▸ **RECORDS FOR THIS EXERCISE**

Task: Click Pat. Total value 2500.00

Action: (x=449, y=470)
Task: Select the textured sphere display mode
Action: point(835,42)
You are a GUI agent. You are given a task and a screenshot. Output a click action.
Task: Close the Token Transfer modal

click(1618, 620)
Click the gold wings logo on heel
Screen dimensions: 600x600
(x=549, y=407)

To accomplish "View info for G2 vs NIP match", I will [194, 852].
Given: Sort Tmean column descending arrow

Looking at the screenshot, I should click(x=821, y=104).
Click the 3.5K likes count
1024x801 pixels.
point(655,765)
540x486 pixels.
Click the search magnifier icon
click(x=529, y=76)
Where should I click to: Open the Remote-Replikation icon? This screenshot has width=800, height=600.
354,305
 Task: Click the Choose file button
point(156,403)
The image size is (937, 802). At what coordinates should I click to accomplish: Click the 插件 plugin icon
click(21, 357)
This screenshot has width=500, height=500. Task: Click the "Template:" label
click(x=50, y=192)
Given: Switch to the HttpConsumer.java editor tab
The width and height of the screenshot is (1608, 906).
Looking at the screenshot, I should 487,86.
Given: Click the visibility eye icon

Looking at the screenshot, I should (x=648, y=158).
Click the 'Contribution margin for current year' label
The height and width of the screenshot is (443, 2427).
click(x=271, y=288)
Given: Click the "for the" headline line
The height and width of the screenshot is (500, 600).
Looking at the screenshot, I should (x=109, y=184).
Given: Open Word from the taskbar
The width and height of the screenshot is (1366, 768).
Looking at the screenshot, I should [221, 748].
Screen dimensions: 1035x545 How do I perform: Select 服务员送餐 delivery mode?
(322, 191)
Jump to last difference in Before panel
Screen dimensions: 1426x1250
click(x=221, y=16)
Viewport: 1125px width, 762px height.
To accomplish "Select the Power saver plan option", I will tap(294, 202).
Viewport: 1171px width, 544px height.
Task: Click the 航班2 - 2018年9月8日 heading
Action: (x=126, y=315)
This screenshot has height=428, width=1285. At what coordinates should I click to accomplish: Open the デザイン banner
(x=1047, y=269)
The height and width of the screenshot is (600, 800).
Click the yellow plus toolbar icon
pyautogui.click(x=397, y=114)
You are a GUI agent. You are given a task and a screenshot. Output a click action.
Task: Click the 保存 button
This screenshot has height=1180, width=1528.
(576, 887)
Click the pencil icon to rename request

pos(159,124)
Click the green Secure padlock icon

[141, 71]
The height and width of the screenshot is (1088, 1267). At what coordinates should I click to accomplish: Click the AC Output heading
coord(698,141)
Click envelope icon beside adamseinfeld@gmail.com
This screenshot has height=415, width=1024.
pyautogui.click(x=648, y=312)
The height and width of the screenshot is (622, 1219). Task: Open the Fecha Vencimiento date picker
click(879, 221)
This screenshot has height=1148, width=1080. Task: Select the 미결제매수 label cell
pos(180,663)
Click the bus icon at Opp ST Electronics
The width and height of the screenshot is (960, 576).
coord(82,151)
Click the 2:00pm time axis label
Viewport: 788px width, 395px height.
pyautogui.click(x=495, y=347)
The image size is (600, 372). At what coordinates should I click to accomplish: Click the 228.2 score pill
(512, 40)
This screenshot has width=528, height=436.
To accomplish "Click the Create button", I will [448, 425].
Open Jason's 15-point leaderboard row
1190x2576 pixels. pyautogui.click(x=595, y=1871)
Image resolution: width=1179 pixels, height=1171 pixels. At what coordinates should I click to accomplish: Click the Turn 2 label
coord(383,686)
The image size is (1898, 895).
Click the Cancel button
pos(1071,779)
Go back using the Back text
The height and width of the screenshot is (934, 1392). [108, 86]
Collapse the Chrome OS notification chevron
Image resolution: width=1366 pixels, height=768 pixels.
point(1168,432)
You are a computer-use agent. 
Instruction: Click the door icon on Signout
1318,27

▸ **REQUIRED ACTION**
Once more, write out all of the entries above exactly.

▸ **SOLVED PROBLEM**
Task: Click Pat. Total value 2500.00

Action: (x=449, y=470)
Task: Select the textured sphere display mode
Action: point(835,42)
You are a GUI agent. You are given a task and a screenshot. Output a click action.
Task: Close the Token Transfer modal

click(1618, 620)
Click the gold wings logo on heel
Screen dimensions: 600x600
(x=549, y=407)

To accomplish "View info for G2 vs NIP match", I will [194, 852].
Given: Sort Tmean column descending arrow

Looking at the screenshot, I should click(x=821, y=104).
Click the 3.5K likes count
1024x801 pixels.
point(655,765)
540x486 pixels.
Click the search magnifier icon
click(x=529, y=76)
Where should I click to: Open the Remote-Replikation icon? This screenshot has width=800, height=600.
354,305
 Task: Click the Choose file button
point(156,403)
The image size is (937, 802). At what coordinates should I click to accomplish: Click the 插件 plugin icon
click(21, 357)
This screenshot has width=500, height=500. Task: Click the "Template:" label
click(x=50, y=192)
Given: Switch to the HttpConsumer.java editor tab
The width and height of the screenshot is (1608, 906).
Looking at the screenshot, I should 487,86.
Given: Click the visibility eye icon

Looking at the screenshot, I should (x=648, y=158).
Click the 'Contribution margin for current year' label
The height and width of the screenshot is (443, 2427).
click(x=271, y=288)
Given: Click the "for the" headline line
The height and width of the screenshot is (500, 600).
Looking at the screenshot, I should (x=109, y=184).
Given: Open Word from the taskbar
The width and height of the screenshot is (1366, 768).
Looking at the screenshot, I should [221, 748].
Screen dimensions: 1035x545 How do I perform: Select 服务员送餐 delivery mode?
(322, 191)
Jump to last difference in Before panel
Screen dimensions: 1426x1250
click(x=221, y=16)
Viewport: 1125px width, 762px height.
To accomplish "Select the Power saver plan option", I will tap(294, 202).
Viewport: 1171px width, 544px height.
Task: Click the 航班2 - 2018年9月8日 heading
Action: (x=126, y=315)
This screenshot has height=428, width=1285. At what coordinates should I click to accomplish: Open the デザイン banner
(x=1047, y=269)
The height and width of the screenshot is (600, 800).
Click the yellow plus toolbar icon
pyautogui.click(x=397, y=114)
You are a GUI agent. You are given a task and a screenshot. Output a click action.
Task: Click the 保存 button
This screenshot has height=1180, width=1528.
(576, 887)
Click the pencil icon to rename request

pos(159,124)
Click the green Secure padlock icon

[141, 71]
The height and width of the screenshot is (1088, 1267). At what coordinates should I click to accomplish: Click the AC Output heading
coord(698,141)
Click envelope icon beside adamseinfeld@gmail.com
This screenshot has height=415, width=1024.
pyautogui.click(x=648, y=312)
The height and width of the screenshot is (622, 1219). Task: Open the Fecha Vencimiento date picker
click(879, 221)
This screenshot has height=1148, width=1080. Task: Select the 미결제매수 label cell
pos(180,663)
Click the bus icon at Opp ST Electronics
The width and height of the screenshot is (960, 576).
coord(82,151)
Click the 2:00pm time axis label
Viewport: 788px width, 395px height.
pyautogui.click(x=495, y=347)
The image size is (600, 372). At what coordinates should I click to accomplish: Click the 228.2 score pill
(512, 40)
This screenshot has width=528, height=436.
To accomplish "Click the Create button", I will [448, 425].
Open Jason's 15-point leaderboard row
1190x2576 pixels. pyautogui.click(x=595, y=1871)
Image resolution: width=1179 pixels, height=1171 pixels. At what coordinates should I click to accomplish: Click the Turn 2 label
coord(383,686)
The image size is (1898, 895).
Click the Cancel button
pos(1071,779)
Go back using the Back text
The height and width of the screenshot is (934, 1392). [108, 86]
Collapse the Chrome OS notification chevron
Image resolution: width=1366 pixels, height=768 pixels.
point(1168,432)
You are a computer-use agent. 
Instruction: Click the door icon on Signout
1318,27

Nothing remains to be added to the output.